Q29. Are the different provisions, criteria and thresholds regarding the application of derogations to the provisions on variable remuneration, and that they apply to all investment firms equally without consideration of their specific business model, a concern to firms regarding the level playing field between different investment firms (class 1 minus under CRD and class 2 under IFD), UCITS management companies and AIFMs, e.g. in terms of the application of the remuneration provisions, the ability to recruit and retain talent or with regard to the costs for applying the deferral and pay out in instruments requirements? Please provide a reasoning for your position and if possible, quantify the impact on costs and numbers of identifies staff to whom remuneration provisions regarding deferral and pay out in instruments need to be applied.
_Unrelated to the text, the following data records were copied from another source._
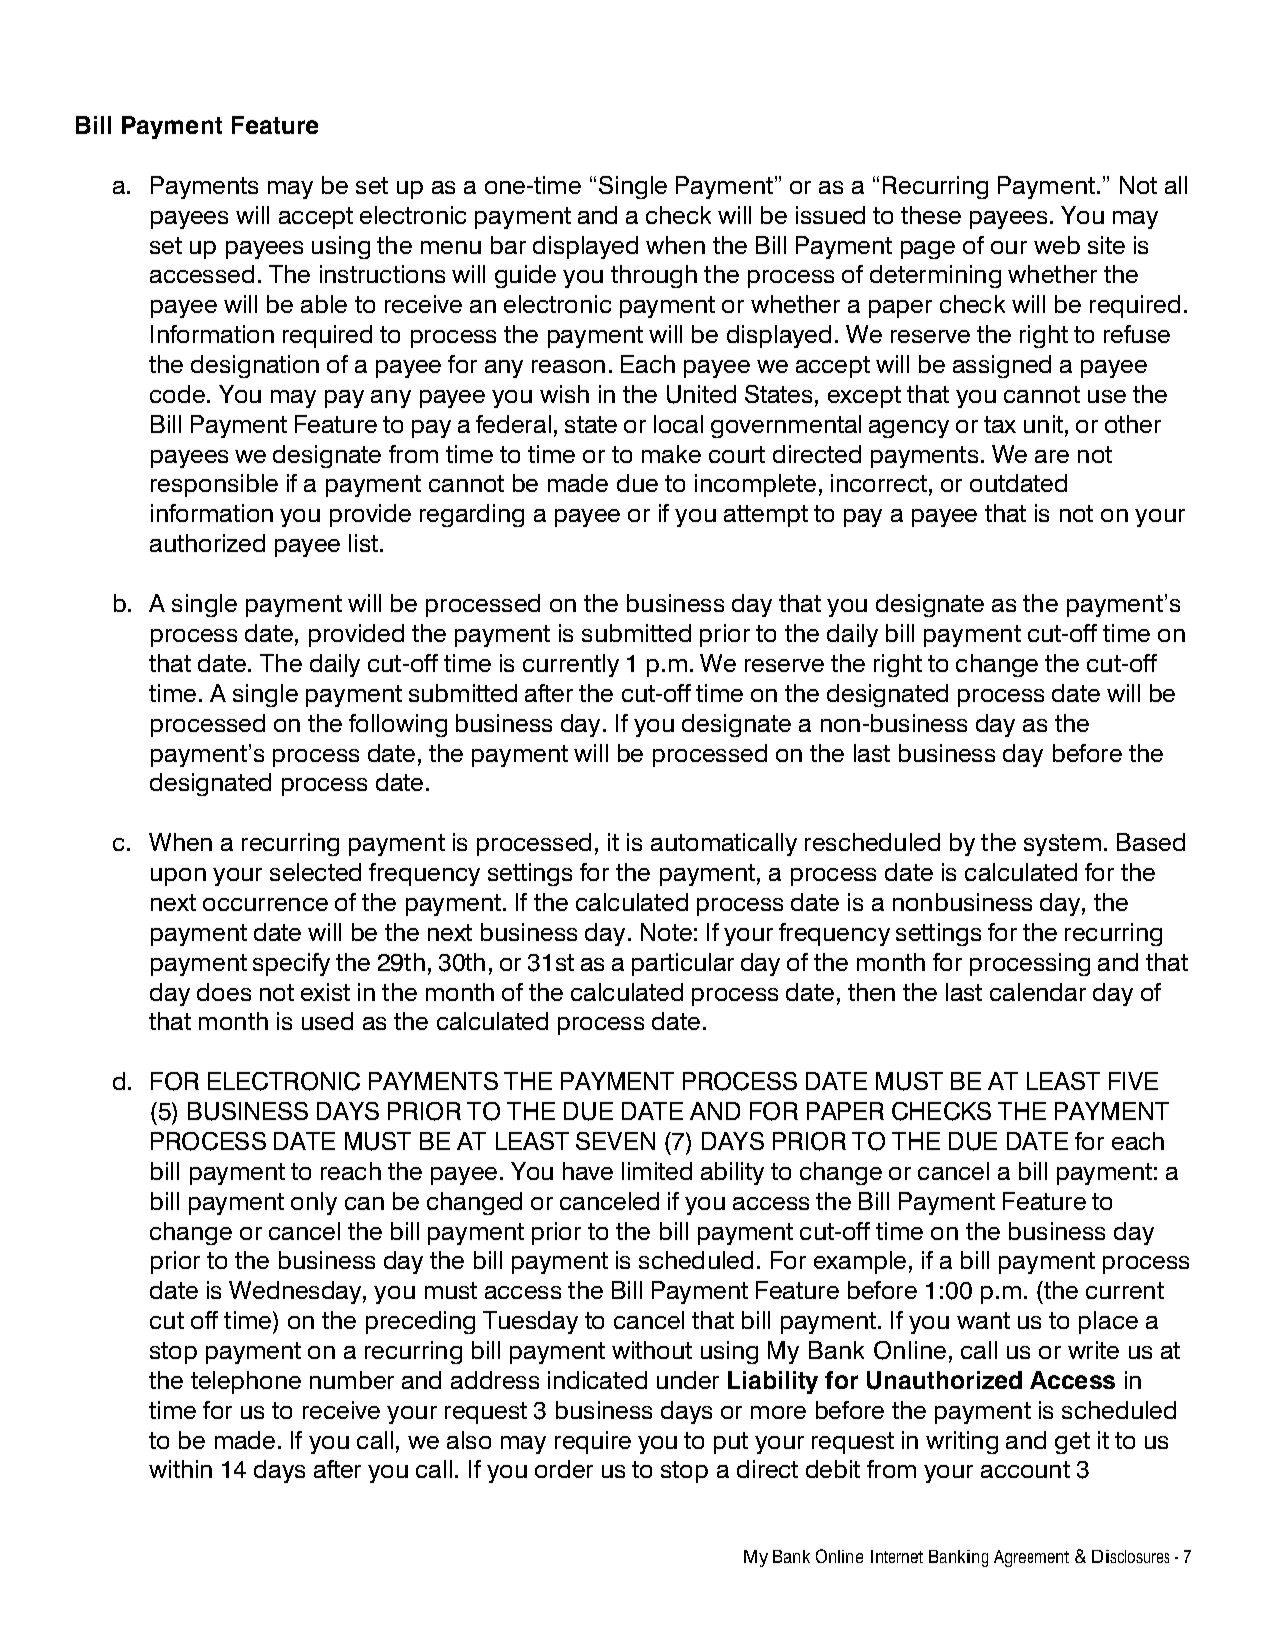 The image size is (1271, 1644). Describe the element at coordinates (315, 872) in the document. I see `selected` at that location.
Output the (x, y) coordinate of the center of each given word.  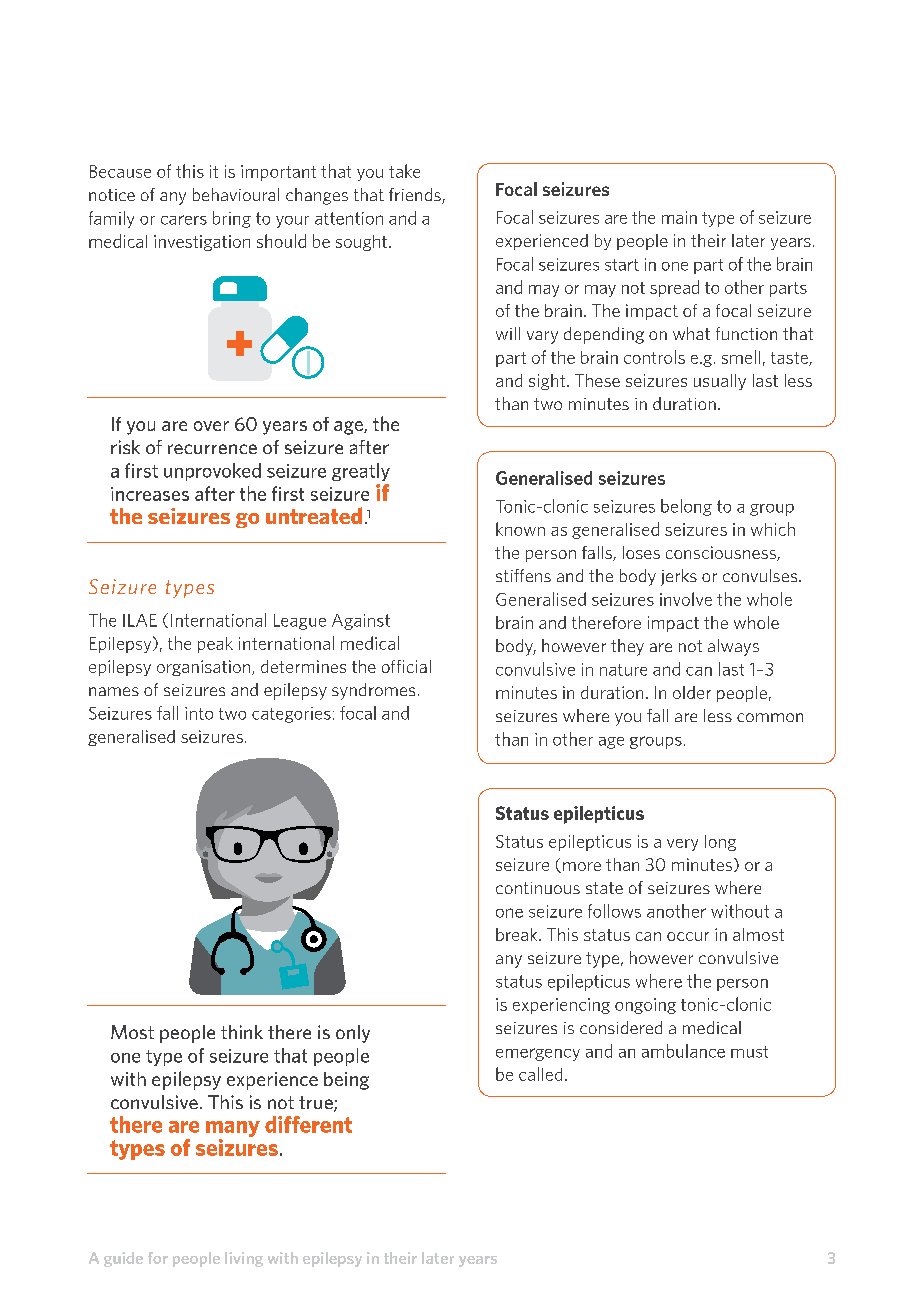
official (406, 666)
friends (416, 196)
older (692, 692)
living (244, 1259)
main (679, 217)
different (308, 1124)
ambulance (683, 1051)
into (199, 713)
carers (184, 220)
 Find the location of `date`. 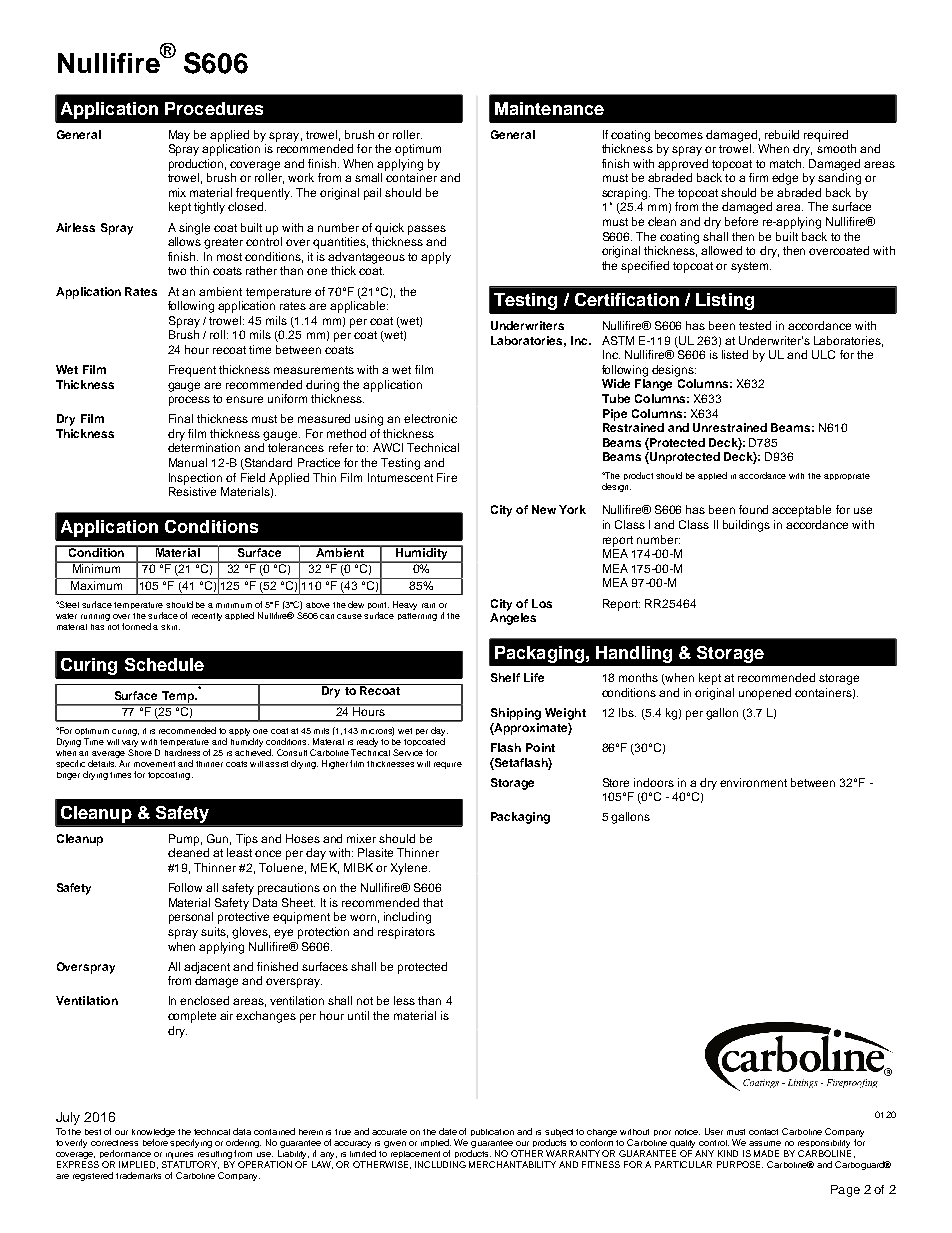

date is located at coordinates (448, 1131).
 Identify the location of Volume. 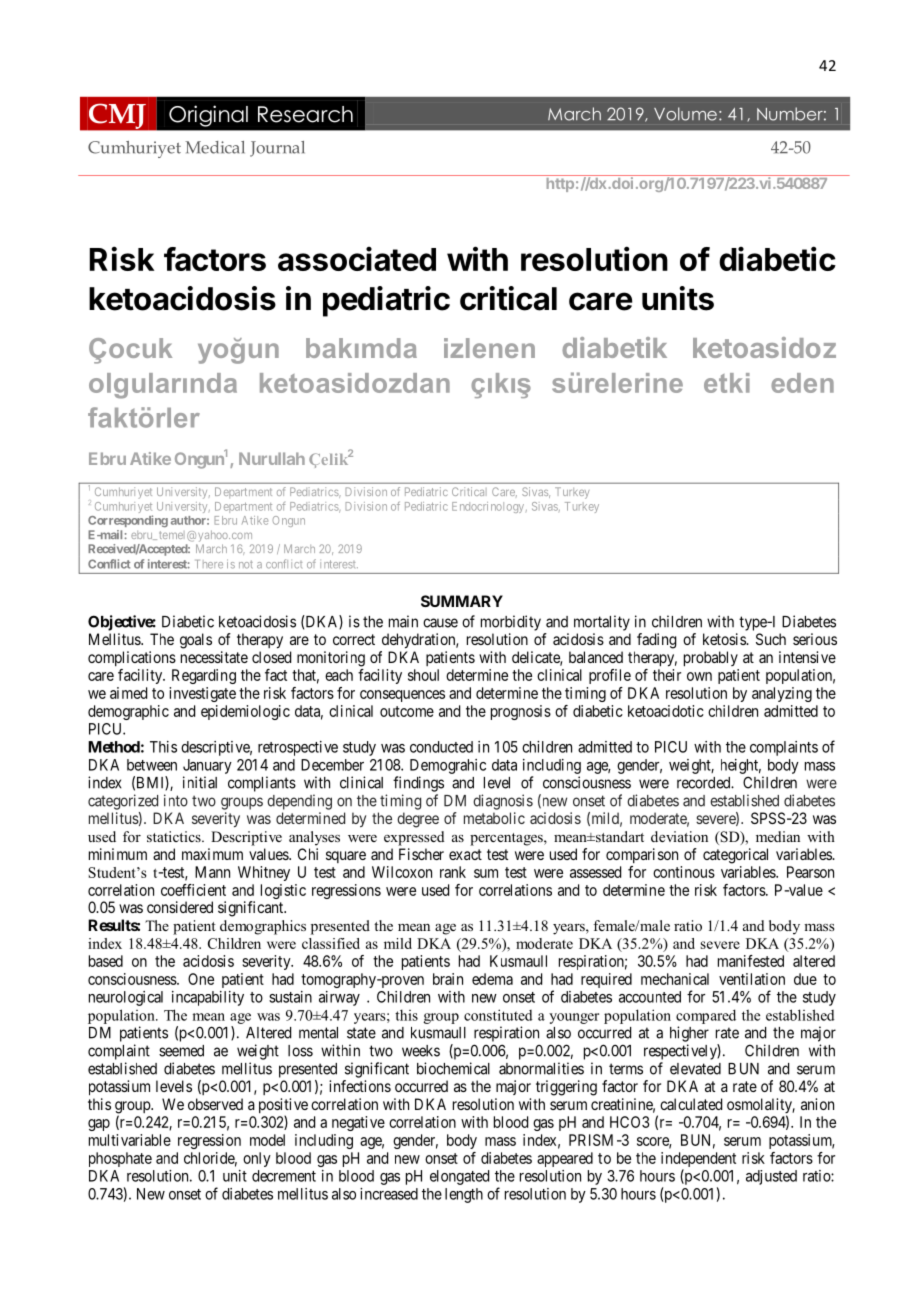
(685, 114).
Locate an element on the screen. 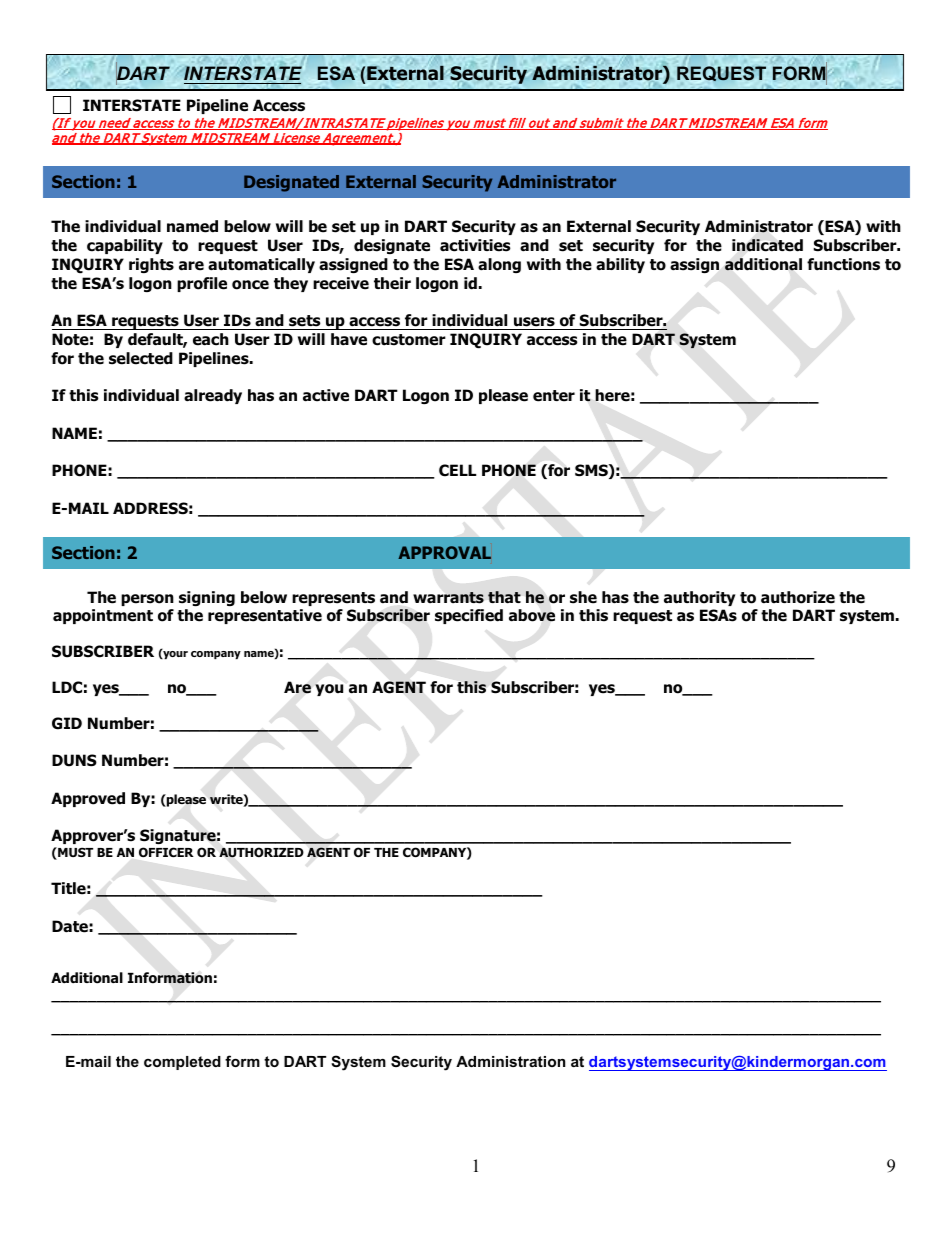 This screenshot has width=952, height=1233. indicated is located at coordinates (767, 245).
As stated in our answer to Q 27 it is important that the same explicit derogations to the deferral and pay out in instruments requirements as in the IFD are introduced in the UCITS Directive and the AIFMD.

This would provide legal certainty to fund managers, reduce unproportionate costs for smaller companies and lower remunerations, and ensure a level-playing-field.

In Sweden applying the deferral and pay out in instruments requirements are, due to legal uncertainty, mandatory to all remuneration to identified staff, regardless of how small the remuneration is. Administrative costs consist of IT systems, human resources and consulting, which are estimated at between €100,000 and €500,000 as one-off costs, and between €50,000 and €200,000 in annual costs. The fact that smaller fund management companies must bear theses costs that other financial institutions do not have creates an unlevel-playing-field.

In many cases smaller companies will not be able to take those costs but will have to remove the variable remuneration. This will have a negative effect on their ability to recruit and retain staff compared to other financial institutions that may benefit from derogations. A raise of the fixed salaries to compensate is also problematic from a competition point of view since it will increase fixed overheads. It is often not desirable to clients that the link between remuneration and result is removed, why the removal of variable remuneration in itself could be a competitive disadvantage for fund managers.